Monica and I sit on her bed pigging out on popcorn and coke, Monica throwing back the occasional shot of booze that soon makes her tipsy. The movie plays out, and she teases me mercilessly when I ask questions about all the strange names of the characters and planets and ships. Near the end of the film, when Obi Wan Kenobi gets cut down by Vader and vanishes, I stare from her to the screen, to her again.
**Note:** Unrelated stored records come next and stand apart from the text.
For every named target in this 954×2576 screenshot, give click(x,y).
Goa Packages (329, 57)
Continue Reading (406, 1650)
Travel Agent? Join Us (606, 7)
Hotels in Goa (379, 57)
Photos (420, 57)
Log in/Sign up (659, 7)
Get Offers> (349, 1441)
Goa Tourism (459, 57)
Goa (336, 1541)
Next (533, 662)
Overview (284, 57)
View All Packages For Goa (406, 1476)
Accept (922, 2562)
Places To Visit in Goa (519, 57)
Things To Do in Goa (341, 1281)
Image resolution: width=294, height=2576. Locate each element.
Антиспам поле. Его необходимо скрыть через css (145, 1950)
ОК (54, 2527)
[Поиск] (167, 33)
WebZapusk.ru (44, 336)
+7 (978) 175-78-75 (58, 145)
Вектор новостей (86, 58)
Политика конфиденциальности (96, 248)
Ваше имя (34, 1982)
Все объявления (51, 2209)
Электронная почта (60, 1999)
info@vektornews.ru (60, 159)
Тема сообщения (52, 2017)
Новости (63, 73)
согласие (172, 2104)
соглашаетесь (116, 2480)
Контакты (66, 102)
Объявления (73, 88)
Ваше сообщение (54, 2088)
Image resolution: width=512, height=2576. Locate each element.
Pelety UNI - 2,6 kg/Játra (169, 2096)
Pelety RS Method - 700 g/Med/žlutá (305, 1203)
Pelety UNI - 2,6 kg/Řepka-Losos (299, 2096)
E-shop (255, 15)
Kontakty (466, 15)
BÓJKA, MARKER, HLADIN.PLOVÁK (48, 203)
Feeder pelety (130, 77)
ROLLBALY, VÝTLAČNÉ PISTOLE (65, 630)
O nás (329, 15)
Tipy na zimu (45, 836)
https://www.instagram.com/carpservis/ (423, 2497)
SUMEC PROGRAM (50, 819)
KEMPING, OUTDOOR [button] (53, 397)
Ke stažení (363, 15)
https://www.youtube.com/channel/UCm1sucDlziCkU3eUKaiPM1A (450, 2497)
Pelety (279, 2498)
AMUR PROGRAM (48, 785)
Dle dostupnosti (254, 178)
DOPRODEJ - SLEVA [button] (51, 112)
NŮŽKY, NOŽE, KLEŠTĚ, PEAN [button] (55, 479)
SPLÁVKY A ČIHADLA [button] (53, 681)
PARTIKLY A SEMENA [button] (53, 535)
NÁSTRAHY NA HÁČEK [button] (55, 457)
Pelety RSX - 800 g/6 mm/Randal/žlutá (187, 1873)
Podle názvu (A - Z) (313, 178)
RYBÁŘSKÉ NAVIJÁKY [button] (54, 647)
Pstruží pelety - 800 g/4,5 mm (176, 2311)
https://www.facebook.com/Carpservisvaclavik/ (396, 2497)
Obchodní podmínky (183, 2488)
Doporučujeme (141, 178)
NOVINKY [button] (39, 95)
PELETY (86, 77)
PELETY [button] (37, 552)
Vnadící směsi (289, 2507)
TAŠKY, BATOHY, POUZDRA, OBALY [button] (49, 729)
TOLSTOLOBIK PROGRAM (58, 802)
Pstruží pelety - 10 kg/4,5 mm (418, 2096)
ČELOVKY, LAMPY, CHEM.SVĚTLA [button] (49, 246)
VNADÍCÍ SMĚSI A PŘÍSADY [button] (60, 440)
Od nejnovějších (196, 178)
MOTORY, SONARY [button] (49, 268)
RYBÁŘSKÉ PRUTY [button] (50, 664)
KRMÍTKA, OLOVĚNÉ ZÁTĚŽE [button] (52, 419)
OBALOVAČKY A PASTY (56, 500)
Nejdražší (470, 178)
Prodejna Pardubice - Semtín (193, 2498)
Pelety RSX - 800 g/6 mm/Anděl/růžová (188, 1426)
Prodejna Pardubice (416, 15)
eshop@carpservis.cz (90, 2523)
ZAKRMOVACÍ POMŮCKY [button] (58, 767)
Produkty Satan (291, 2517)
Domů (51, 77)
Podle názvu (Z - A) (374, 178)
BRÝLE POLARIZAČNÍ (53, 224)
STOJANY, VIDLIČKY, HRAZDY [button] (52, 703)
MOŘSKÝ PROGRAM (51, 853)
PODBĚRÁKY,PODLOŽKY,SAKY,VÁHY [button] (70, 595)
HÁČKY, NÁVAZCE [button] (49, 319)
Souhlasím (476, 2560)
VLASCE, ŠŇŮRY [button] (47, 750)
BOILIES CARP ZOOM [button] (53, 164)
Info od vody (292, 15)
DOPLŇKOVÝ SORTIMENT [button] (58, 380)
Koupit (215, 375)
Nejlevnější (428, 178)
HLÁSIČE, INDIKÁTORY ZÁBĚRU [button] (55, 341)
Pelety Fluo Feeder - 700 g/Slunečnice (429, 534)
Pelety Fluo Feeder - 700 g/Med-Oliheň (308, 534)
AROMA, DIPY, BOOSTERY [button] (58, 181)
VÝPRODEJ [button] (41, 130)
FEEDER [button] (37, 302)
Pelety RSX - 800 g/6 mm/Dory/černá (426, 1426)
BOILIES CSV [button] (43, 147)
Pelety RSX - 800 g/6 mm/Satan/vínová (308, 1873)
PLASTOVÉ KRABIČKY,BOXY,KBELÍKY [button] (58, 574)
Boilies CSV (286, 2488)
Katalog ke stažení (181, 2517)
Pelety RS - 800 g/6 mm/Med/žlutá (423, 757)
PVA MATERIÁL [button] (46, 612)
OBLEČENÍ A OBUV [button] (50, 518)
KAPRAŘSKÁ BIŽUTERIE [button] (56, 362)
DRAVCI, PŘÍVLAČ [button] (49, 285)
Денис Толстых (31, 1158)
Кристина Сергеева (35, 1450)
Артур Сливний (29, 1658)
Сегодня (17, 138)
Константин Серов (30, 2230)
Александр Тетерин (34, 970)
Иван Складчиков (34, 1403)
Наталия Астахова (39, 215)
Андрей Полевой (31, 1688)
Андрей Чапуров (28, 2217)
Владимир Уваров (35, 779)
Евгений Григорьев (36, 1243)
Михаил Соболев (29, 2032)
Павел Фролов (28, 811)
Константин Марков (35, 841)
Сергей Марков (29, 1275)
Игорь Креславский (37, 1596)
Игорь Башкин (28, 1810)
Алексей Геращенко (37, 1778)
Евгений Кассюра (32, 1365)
“Wait, where did he go? His robes are still there. Is he wandering around the galaxy somewhere naked now?”
Monica falls back on her bed, howling with laughter. “He’s dead, dumbass.” But there’s no edge to her tone.
“Oh.” I toss a kernel at her and she throws it back. “But why did he disappear?”
She sits up, trying to look serious. “Rat would be able to explain that better than me, but I think he went into the Force, or something.”
“Aw!” I look at the screen as Luke and Han and Leia walk into a grand hall packed with the rebel fleet soldiers to receive their medals. “But he was like a father to Luke. That’s sucks.”
We watch the ending, and I lie across her bed beside her, feeling the happiness already blooming inside me mount at the movie’s sappy ending.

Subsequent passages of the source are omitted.